Yup, Kline's movie on human trafficking where he's the US sherrif good guy IS anti-Klein.
Here's yet more misdirection.
Just when Naomi Klein's book, 'The Shock Doctrine,' rips open
the CIA's MK-ULTRA mind control history we are treated to a story that reads like a rerun of
'The Manchurian Candidate' or something by Ian Fleming.
This 9/20/07 Wired article hypes
evil Russian mind control and suggests they couldn't get Americans interested until the 1990s. Now they market through a CANADIAN company,
just like the CIA using Dr. Ewan Cameron.
The reference to the sound of squealing pigs mirrors the story of use of that sound in the movie 'The Exorcist' as CIA subliminal tactics. Whether true or not, that story can lead people to the idea that many movies are psy-ops, something to discourage because it is very true.
HA. THIS is some anti-Klein propaganda--
http://www.wired.com/politics/security/ ... nd_reading
The Weird Russian Mind-Control Research Behind a DHS Contract
By Sharon Weinberger Email 09.20.07 | 2:00 AM
MOSCOW -- The future of U.S. anti-terrorism technology could lie near the end of a Moscow subway line in a circular dungeon-like room with a single door and no windows. Here, at the Psychotechnology Research Institute, human subjects submit to experiments aimed at manipulating their subconscious minds.
Elena Rusalkina, the silver-haired woman who runs the institute, gestured to the center of the claustrophobic room, where what looked like a dentist's chair sits in front of a glowing computer monitor. "We've had volunteers, a lot of them," she said, the thick concrete walls muffling the noise from the college campus outside. "We worked out a program with (a psychiatric facility) to study criminals. There's no way to falsify the results. There's no subjectivism."
The Department of Homeland Security (DHS) has gone to many strange places in its search for ways to identify terrorists before they attack, but perhaps none stranger than this lab on the outskirts of Russia's capital.
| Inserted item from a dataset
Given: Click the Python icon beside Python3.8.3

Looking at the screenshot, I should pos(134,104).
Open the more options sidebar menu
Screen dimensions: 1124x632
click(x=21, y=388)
The institute has for years served as the center of an obscure field of human behavior study -- dubbed psychoecology -- that traces it roots back to Soviet-era mind control research.
.....
Rusalkina markets the technology as a program called Mindreader 2.0.
To sell Mindreader to the West, she's teamed up with a Canadian firm, which is now working with a U.S. defense contractor called SRS Technologies.
.....
All of the technology at the institute is
based on the work of Rusalkina's late husband, Igor Smirnov, a controversial Russian scientist whose incredible tales of mind control attracted frequent press attention before his death several years ago.
Smirnov was a Rasputin-like character often portrayed in the media as having almost mystical powers of persuasion. Today, first-time visitors to the institute -- housed in a drab concrete building at the Peoples Friendship University of Russia -- are asked to watch a half-hour television program dedicated to Smirnov, who is called the father of "psychotronic weapons," the Russian term for mind control weapons. Bearded and confident, Smirnov in the video explains how subliminal sounds could alter a person's behavior.
To the untrained ear, the demonstration sounds like squealing pigs.